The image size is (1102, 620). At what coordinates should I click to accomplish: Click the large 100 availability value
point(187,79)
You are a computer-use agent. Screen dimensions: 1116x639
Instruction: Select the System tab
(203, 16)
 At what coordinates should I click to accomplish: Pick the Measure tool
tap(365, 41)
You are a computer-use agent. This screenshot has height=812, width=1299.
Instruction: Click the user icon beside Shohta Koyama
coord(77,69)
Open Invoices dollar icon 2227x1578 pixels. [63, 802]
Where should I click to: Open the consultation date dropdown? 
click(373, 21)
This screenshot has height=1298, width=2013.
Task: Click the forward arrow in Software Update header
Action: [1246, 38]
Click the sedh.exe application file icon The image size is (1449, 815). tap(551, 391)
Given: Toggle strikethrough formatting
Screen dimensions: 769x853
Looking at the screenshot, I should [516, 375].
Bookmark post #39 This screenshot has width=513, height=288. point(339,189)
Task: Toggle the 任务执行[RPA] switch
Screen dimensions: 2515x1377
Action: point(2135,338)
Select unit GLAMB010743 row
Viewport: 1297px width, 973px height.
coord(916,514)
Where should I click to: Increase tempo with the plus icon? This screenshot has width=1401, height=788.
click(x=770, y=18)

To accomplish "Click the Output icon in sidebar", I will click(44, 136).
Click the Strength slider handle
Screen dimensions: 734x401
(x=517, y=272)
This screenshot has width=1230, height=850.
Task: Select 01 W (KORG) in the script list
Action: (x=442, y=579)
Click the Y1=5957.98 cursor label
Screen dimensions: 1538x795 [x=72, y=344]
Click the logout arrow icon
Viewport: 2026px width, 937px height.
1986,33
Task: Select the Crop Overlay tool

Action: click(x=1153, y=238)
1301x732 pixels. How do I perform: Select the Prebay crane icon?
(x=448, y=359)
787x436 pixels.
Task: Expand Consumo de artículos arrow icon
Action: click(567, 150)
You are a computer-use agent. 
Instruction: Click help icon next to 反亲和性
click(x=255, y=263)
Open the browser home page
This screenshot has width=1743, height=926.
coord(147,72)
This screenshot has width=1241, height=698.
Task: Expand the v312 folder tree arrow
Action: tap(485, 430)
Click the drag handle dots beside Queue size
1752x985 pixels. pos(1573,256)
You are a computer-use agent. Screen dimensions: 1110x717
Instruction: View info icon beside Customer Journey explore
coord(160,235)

§ **PROBLEM STATEMENT**
Please give only the number of lines in the listing that hold the word "Toggle".

§ **PROBLEM SOLUTION**
2